İşte bu insanlardır ki; hemen her dakika bir sınav diye diye bize hayatı zehir ediyorlar.
EŞŞEKOĞLUEŞŞEKLER!!

Değerli Eşşekoğlueşşekler!
Lütfen bizim yaşama alanlarımızı daraltmayın.
EŞŞEKLİĞİN LÜZUMU YOK!
Hayvanlar! İtsiniz hepiniz. Biraz rahat olun lan, lütfen olm..
Hayat çok güzel inanın bana, hırsın alemi yok, kazan kazan nereye kadar lan?
HAYVANLAR!!!
Ben bu kadar laf ettim, eğer yine de anlamıyorsanız;
EŞŞEĞİNTORUNUEŞŞEKLERSİNİZ!!

Hadi dağılın şimdi, nankörler..

Friday, March 23, 2007

Kişisel

Titiz bir insan mısınız?
Ruh halime göre değişirim. Yerine göre davranmayı seviyorum. Bu yerine göreliğin çok muğlak bir yanı var. O yüzden sağım solum belli olmaz. Titiz bir insan gibi görünmek hoşuma gidiyor. ama değilim. Neyse bilmiyorum yani..
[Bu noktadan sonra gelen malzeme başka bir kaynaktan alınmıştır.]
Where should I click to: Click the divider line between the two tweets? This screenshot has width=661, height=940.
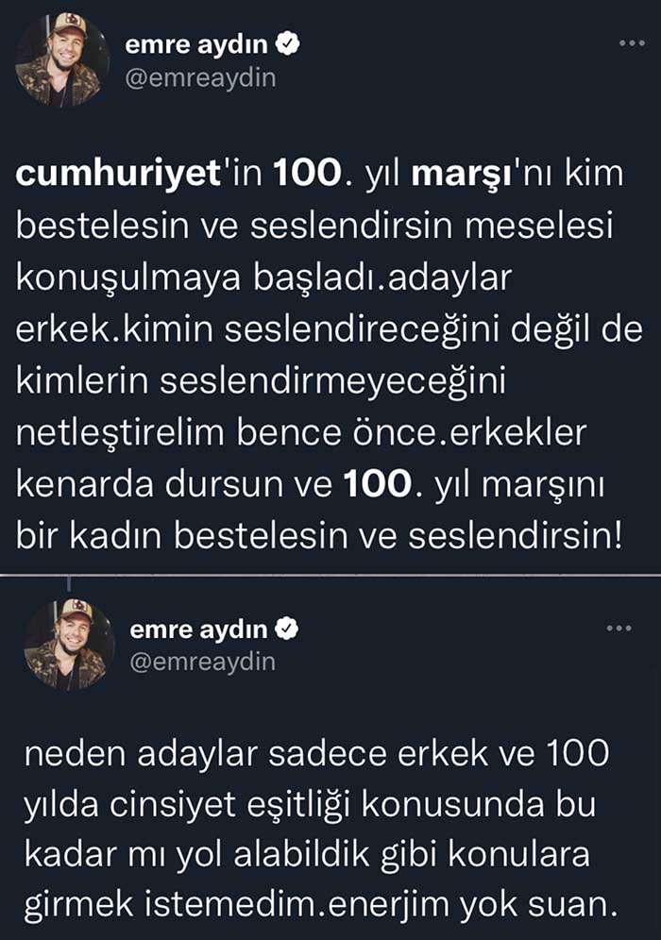click(331, 574)
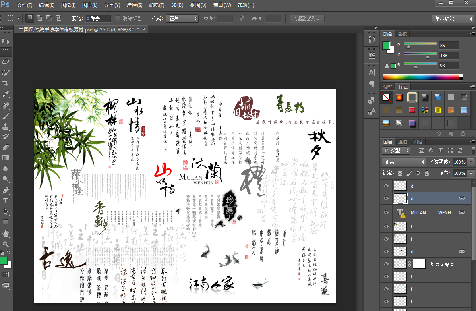
Task: Select the Horizontal Type tool
Action: [6, 201]
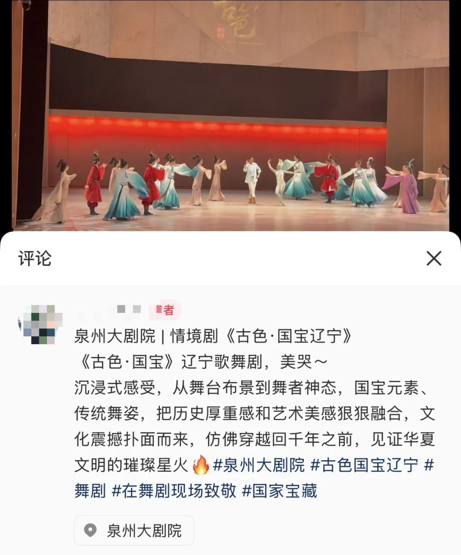Screen dimensions: 461x555
Task: Open hashtag #国家宝藏
Action: coord(280,491)
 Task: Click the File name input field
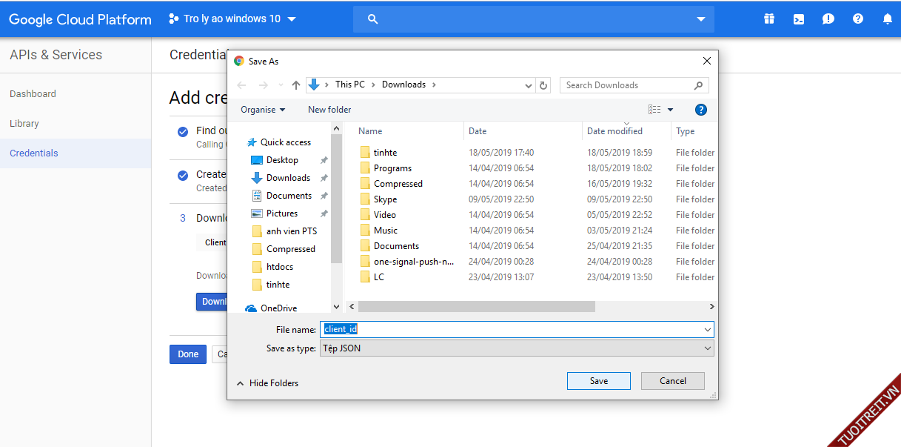point(517,329)
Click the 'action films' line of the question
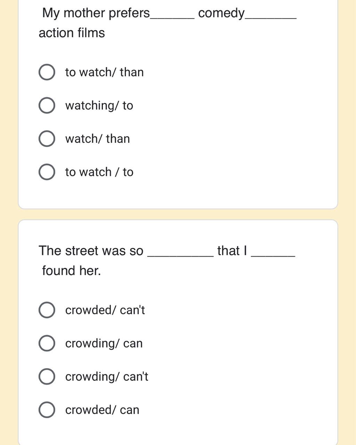 click(72, 33)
Çok iyi anlattınız, maşallah.. Peki kıskanç mısınız desem?
Hınzır seni derim.. Kıskancım, hem de pek çok.. Bu konuda değişmem, desinler yine değişemem..

Huzuru paraya değişir misiniz? Gayrimenkul aşkı öldürür mü? Aşkı nasıl özetlersiniz? Çöp var mı? Varsa alayım mı?

Ne dedim demin? Desinler değişemem. Çöpü biz erdik kapıcıya, sağolun..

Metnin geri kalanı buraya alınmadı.